_PROBLEM_
From the listing below, set down exactly each line beginning with the one containing "Click the green" and ending with the last.
═══
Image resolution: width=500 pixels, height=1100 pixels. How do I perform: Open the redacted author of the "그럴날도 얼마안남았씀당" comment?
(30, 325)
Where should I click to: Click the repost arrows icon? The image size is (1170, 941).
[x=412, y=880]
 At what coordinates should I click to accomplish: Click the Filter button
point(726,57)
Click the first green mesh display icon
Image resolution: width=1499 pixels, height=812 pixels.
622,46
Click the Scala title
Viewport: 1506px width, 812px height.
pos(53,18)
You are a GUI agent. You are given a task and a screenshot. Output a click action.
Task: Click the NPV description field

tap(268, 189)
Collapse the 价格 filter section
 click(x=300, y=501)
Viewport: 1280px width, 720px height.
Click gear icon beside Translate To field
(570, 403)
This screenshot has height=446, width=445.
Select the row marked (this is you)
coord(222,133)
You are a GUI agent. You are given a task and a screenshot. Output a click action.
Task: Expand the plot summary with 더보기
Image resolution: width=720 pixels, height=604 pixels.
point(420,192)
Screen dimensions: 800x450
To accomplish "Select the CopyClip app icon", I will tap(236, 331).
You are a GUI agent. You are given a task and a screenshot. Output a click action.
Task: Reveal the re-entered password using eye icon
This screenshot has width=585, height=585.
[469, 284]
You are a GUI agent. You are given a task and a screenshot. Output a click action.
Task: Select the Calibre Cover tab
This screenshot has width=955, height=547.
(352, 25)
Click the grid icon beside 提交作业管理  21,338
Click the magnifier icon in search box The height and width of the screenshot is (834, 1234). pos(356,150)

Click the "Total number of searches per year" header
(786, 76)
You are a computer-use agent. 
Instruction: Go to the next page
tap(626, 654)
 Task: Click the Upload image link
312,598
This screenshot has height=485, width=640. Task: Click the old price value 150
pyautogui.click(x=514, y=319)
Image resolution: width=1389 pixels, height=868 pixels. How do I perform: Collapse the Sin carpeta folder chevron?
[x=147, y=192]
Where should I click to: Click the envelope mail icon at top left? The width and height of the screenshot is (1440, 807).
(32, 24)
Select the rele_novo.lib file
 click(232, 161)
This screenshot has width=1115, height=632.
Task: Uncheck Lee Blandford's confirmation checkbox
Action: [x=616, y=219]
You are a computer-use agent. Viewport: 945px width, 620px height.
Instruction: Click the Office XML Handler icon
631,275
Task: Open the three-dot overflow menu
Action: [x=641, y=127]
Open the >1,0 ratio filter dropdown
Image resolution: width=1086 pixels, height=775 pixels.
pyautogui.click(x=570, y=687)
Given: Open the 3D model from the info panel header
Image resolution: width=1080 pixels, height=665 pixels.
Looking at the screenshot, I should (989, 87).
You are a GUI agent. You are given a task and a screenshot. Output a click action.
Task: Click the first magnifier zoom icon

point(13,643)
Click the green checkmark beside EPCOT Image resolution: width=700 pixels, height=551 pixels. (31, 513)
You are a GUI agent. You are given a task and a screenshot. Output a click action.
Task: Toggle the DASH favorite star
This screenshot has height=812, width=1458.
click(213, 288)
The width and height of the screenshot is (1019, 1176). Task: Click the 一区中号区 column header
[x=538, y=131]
═══
_COMPLETED TASK_
Click the green checkmark beside EPCOT Image resolution: width=700 pixels, height=551 pixels. (31, 513)
You are a GUI agent. You are given a task and a screenshot. Output a click action.
Task: Toggle the DASH favorite star
This screenshot has height=812, width=1458.
click(213, 288)
The width and height of the screenshot is (1019, 1176). Task: Click the 一区中号区 column header
[x=538, y=131]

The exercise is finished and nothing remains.